NC : numerus clausus ou non conforme ?
En lisant ce respectable philosophe, mon esprit est parti à la dérive et je me suis retrouvé dans notre réalité de médecin où, depuis de nombreuses années, j’entends des confrères tout aussi respectables défendre avec conviction et même avec émotion la notion de numérus clausus, n’hésitant pas à proclamer qu’il n’y a pas de pénurie médicale. Cette conviction repose sur le nombre de médecins enregistré par l’INAMI et oublie sans vergogne que ce décompte inclut beaucoup de confrères qui n’ont jamais pratiqué la médecine générale ou l’ont abandonnée depuis des années. Souvent, je m’abstiens d’argumenter contre ce genre de déclaration parce qu’en général cela nous entraîne dans des débats dont les premières victimes sont la rationalité et la réalité.

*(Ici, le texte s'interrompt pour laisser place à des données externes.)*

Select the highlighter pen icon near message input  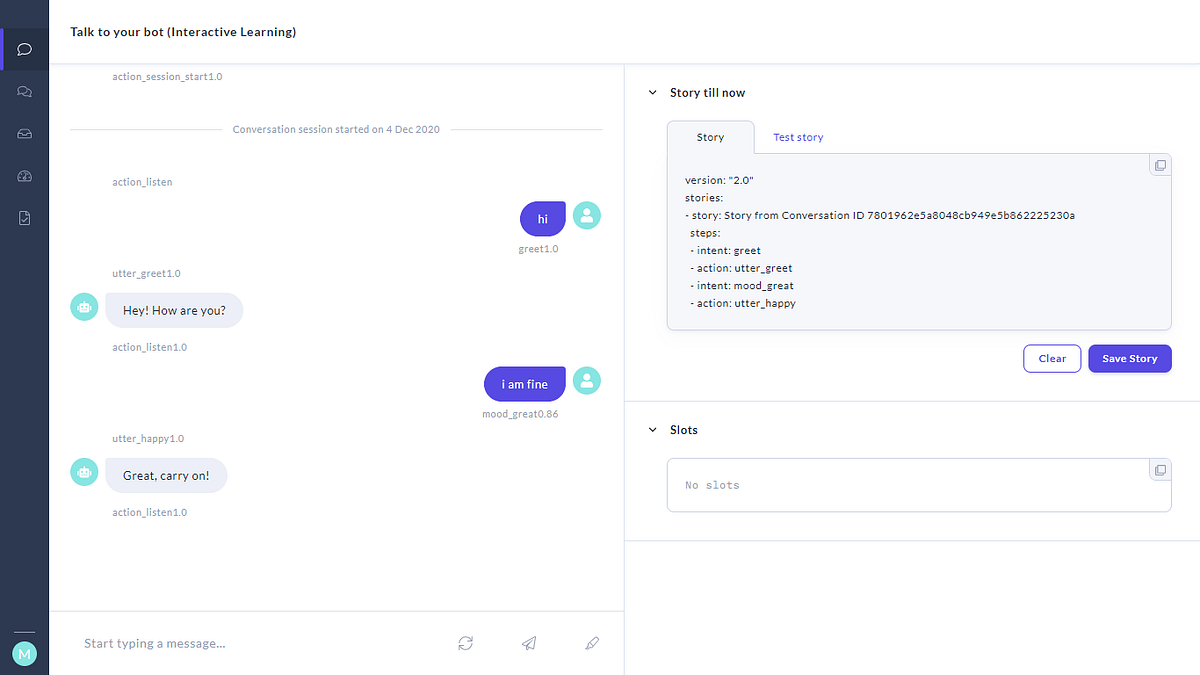point(592,643)
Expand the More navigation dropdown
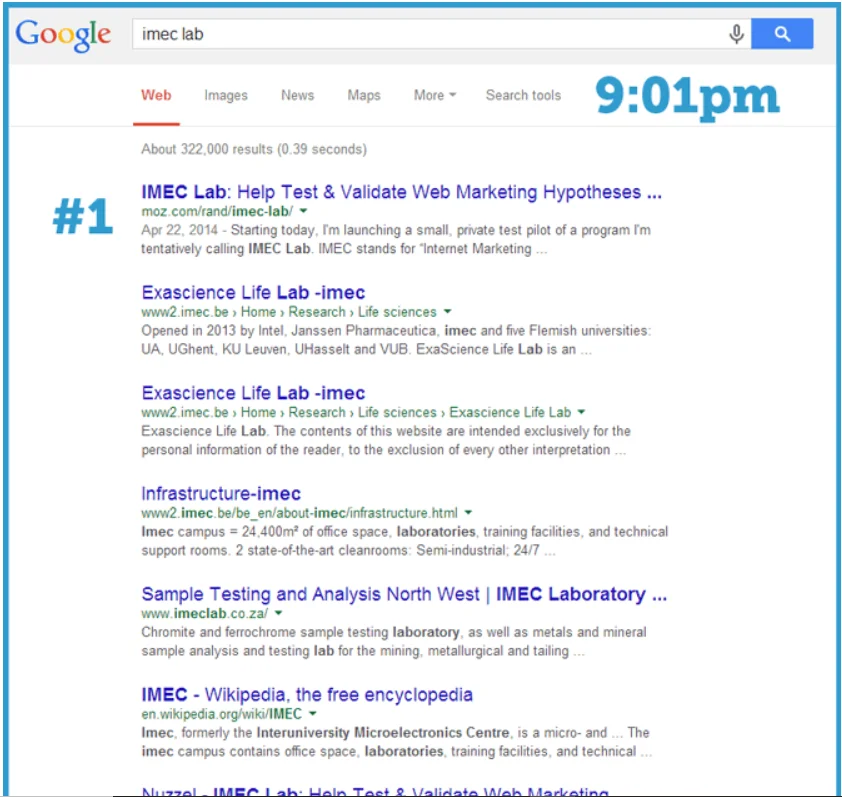The width and height of the screenshot is (842, 797). click(x=434, y=95)
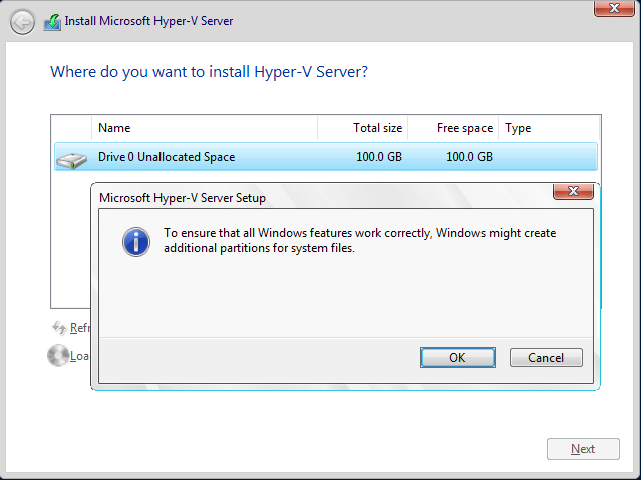Click the blue information icon in the dialog
The image size is (641, 480).
click(135, 241)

Pourtant, nous vivons une période cruciale car l’excellence relative de notre système de soins est sévèrement menacée par un manque d’effectif combiné à une mauvaise répartition des forces de travail. Les faits sont plus puissants qu’un lord-maire et malheureusement ils deviennent vertigineux : une enquête sérieuse* montre que 60 % des généralistes ne prennent plus de nouveaux patients et que les jeunes médecins ne sont plus prêts à sacrifier leur vie privée sur l’autel de la médecine. C’est ainsi que nous nous trouvons devant de graves déficits. Un exemple frappant : elle est révolue l’époque où le « patron » restait la majorité du temps dans son service hospitalier, aujourd’hui ces services fonctionnent essentiellement grâce aux médecins en formation, parfois même grâce à des sortes d’esclaves importés du fin fond des communautés européennes. Même si la majorité des mises au point se fait en ambulatoire et si nos coûteuses infrastructures hospitalières sont devenues principalement des services de nursing, il y a là de quoi s’inquiéter.
Happy end … cette fois-ci …
La pénurie de généralistes peut avoir des conséquences dramatiques. Il y a quelques jours, au milieu d’une consultation complètement saturée où je travaillais à un rythme hallucinant, l’accueillante me rajoute un rendez-vous. Je maudis cette collaboratrice qui me surcharge de travail et me fait penser aux pousseurs des métros de Tokyo qui entassent les voyageurs dans les rames, mais je prends tout de même contact avec le patient qui m’explique qu’il vomit depuis trois jours et présente des troubles de l’équilibre. C’est un patient que je connais peu mais je pressens que ce n’est pas une simple gastro-entérite et lui demande de venir. À l’examen, quelques secondes suffisent pour que je constate une anisocorie, signe d’un trouble cérébral, et qu’aussitôt j’appelle les urgences. Fort heureusement, les choses se sont bien terminées cette fois. J’ai eu de la chance et le patient aussi, car je ne regarde habituellement pas les pupilles des patients qui présentent des vomissements, et je ne suis pas un surhomme… Mais je redoute que, à l’avenir, la saturation des médecins et leur disponibilité de plus en plus problématique fasse bien des dégâts et provoque de graves complications. Les services d’urgence sont confrontés aux mêmes difficultés. Les retards mis à apporter de réelles solutions à la pénurie risquent de coûter cher …
* Enquête sur l’emploi du temps des médecins généralistes (14/04/2023), réalisée à la demande du ministre de la Santé publique Frank Vandenbroucke et de la Commission de planification – offre médicale du SPF Santé publique.